On what grounds do you assert that?  Operations on shared catalogs
are visible across databases.  Admittedly they can't be written by
ordinary DML, and I'm not sure that we make any promises about DDL
writes honoring serializability.  But I'm unwilling to add
"optimizations" that assume that that will never happen.

            regards, tom lane



Re: PostgreSql: Canceled on conflict out to old pivot

От
Andres Freund
Дата:
Hi,

On 2023-11-30 18:51:35 -0500, Tom Lane wrote:
> On what grounds do you assert that?  Operations on shared catalogs
> are visible across databases.  Admittedly they can't be written by
> ordinary DML, and I'm not sure that we make any promises about DDL
> writes honoring serializability.  But I'm unwilling to add
> "optimizations" that assume that that will never happen.

I'd say the issue is more that it's quite expensive to collect the
information.
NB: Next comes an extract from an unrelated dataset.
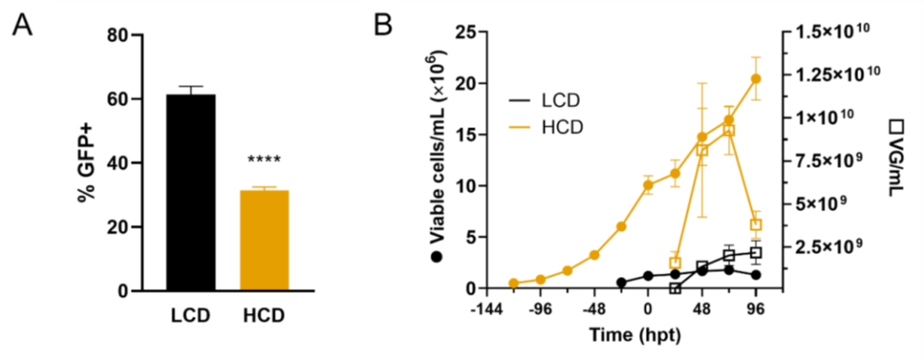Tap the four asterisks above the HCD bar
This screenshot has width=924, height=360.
(x=264, y=160)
I tried in the past to make the xmin computation in
GetSnapshotData() be database specific, but it quickly shows in profiles, and
GetSnapshotData() unfortunately is really performance / scalability critical.

If that weren't the case, we could check a shared horizon for shared tables,
and a non-shared horizon otherwise.

In some cases we can compute a "narrower" horizon when it's worth the cost,
but quite often we lack the necessary data, because various backends have
stored the "global" xmin in the procarray.

Greetings,

Andres Freund



Re: PostgreSql: Canceled on conflict out to old pivot

От
"Wirch, Eduard"
Дата:
Thanks guys for the valuable info. The key take away for me is clear: keep transactions short under all circumstances.

Cheers,
Eduard

Am Fr., 1. Dez. 2023 um 01:31 Uhr schrieb Andres Freund <andres@anarazel.de>:
Hi,

On 2023-11-30 18:51:35 -0500, Tom Lane wrote:
> On what grounds do you assert that?  Operations on shared catalogs
> are visible across databases.  Admittedly they can't be written by
> ordinary DML, and I'm not sure that we make any promises about DDL
> writes honoring serializability.  But I'm unwilling to add
> "optimizations" that assume that that will never happen.

I'd say the issue is more that it's quite expensive to collect the
information. I tried in the past to make the xmin computation in
GetSnapshotData() be database specific, but it quickly shows in profiles, and
GetSnapshotData() unfortunately is really performance / scalability critical.

If that weren't the case, we could check a shared horizon for shared tables,
and a non-shared horizon otherwise.

In some cases we can compute a "narrower" horizon when it's worth the cost,
but quite often we lack the necessary data, because various backends have
stored the "global" xmin in the procarray.